A friend told me something recently that got me thinking. They talked about how little they’ve travelled, and the expectation that someone who’d travelled a lot more than them would have proportionately more interesting stuff to contribute to a conversation. They went on to say that actually this expectation had come up against reality recently by talking to someone who had indeed travelled a lot, but was actually very dull.
“You’ve travelled that much, and you’re still this boring?” my friend expressed to me, their inner dialogue from this disappointing interaction coming out only in telling me about it later.
It occurred to me, of course travel doesn’t necessarily make you a better, more interesting, more thoughtful or conscientious person just by itself. You have to do the work to get there yourself. I’d never had this conscious thought before, and indeed I had probably had this similar expectation, even if unconscious, that my friend had previously held.
When I started to think about it, I realised there’s this idea that simply by visiting lots of places, you can become a better person without any other work, and that we reward people who are able to (and do) travel with praise, encouragement or envious awe simply for the fact that they’re visiting places we’ve never been.

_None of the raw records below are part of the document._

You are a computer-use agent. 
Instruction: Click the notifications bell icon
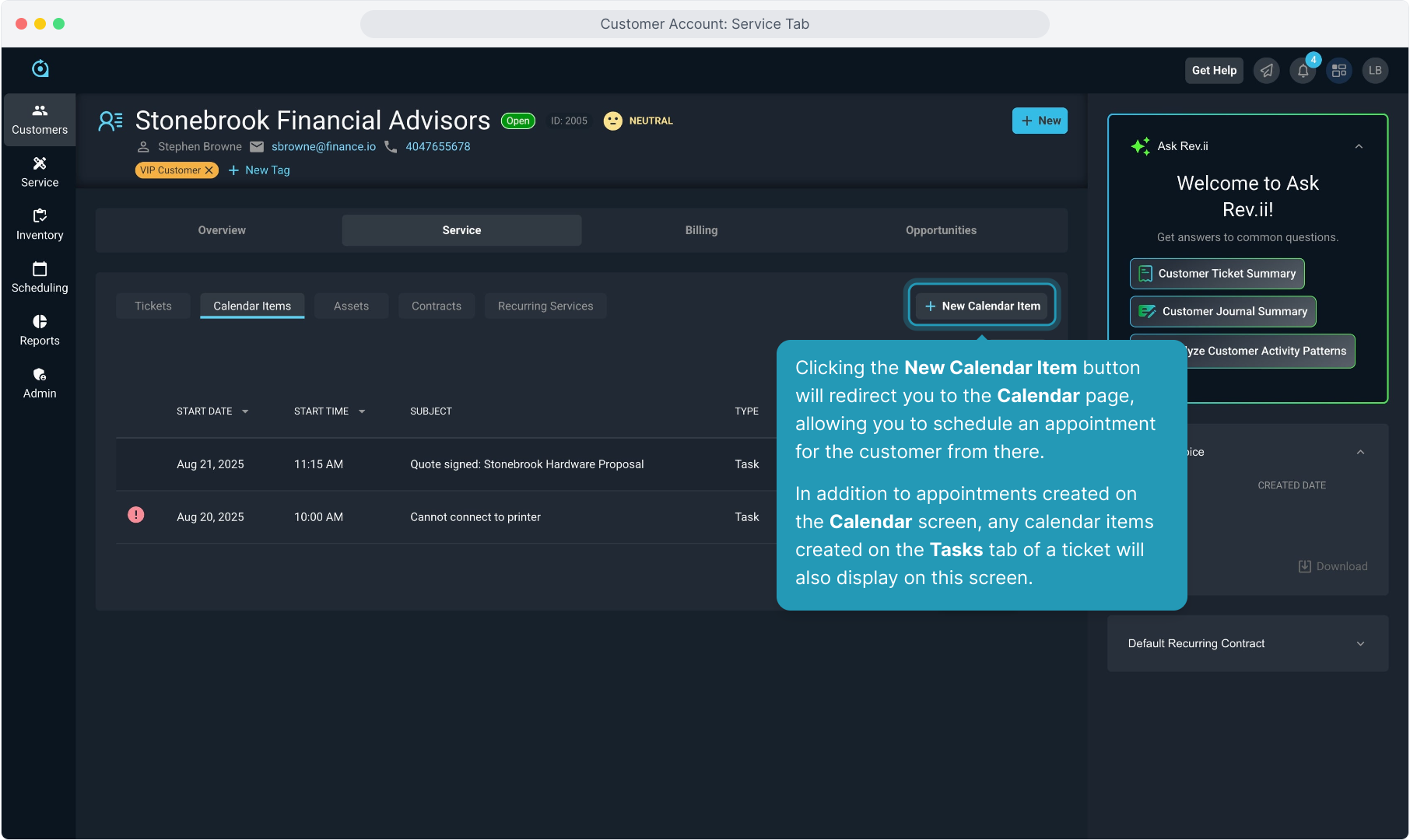(x=1303, y=71)
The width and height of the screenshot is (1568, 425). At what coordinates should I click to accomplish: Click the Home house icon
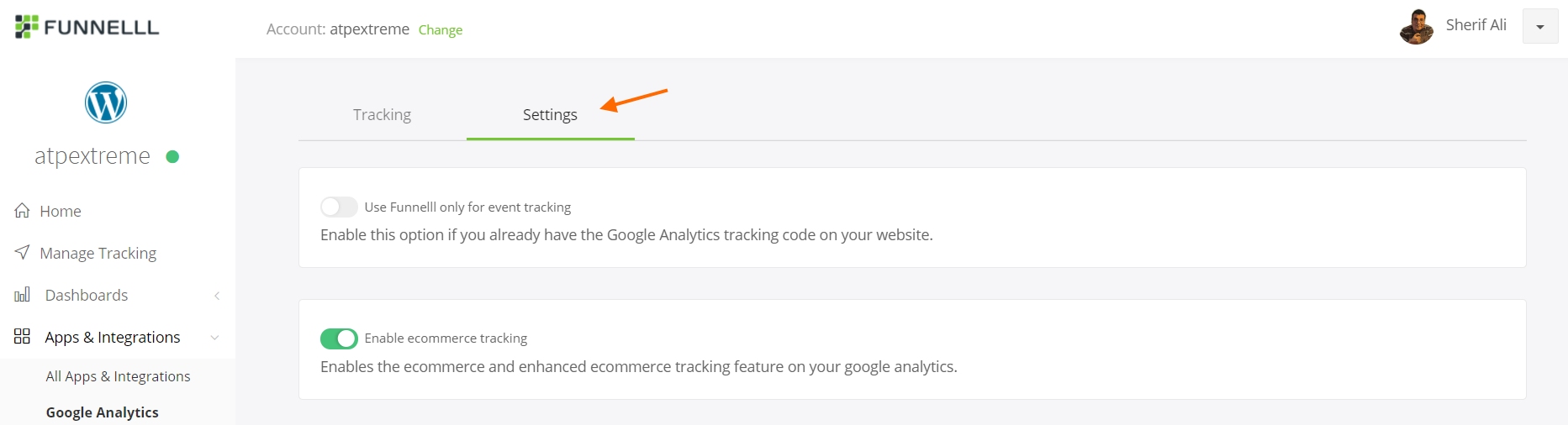23,211
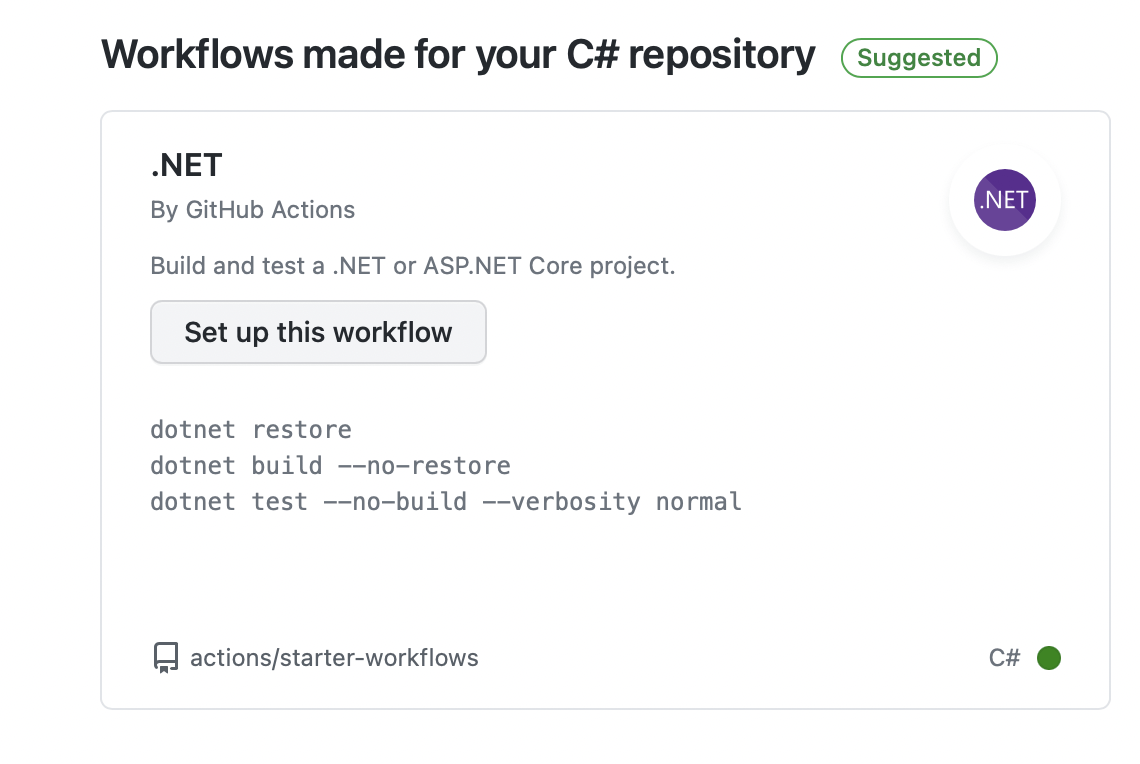Click the green C# language dot
This screenshot has width=1140, height=764.
point(1048,658)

Naturally, there might be situations we come across through travel that lead to self improvement that may not have happened had we stayed in one place. Or that giving ourselves the time to travel means that we’re also giving ourselves the attention that allows for such changes that we may neglect otherwise if we were at home, working a 9 to 5 job every day.
Nonetheless, this does not make travel in itself virtuous or the direct cause for any deep and meaningful change in our mental states. That requires work, and unfortunately, that kind of work is not something we often praise or encourage people for, at least not in the same way that work on physical appearance may be seen, for example.
As someone recently becoming aware of just how much I struggle with allowing myself to become the more patient, kinder, more rational and level-headed person I can see that I could be, I’m starting to see just how much work this entails.
So, no, I’ve not got better at communicating with my husband (for example) because we’ve travelled to however many countries together; it’s because I’ve put in the work to make that happen, and so has he. Let’s start praising that more, and letting go of this silly idea that travel is the answer to all your problems, and that quitting your job and flying to the other side of the world all by itself will make you into a better person.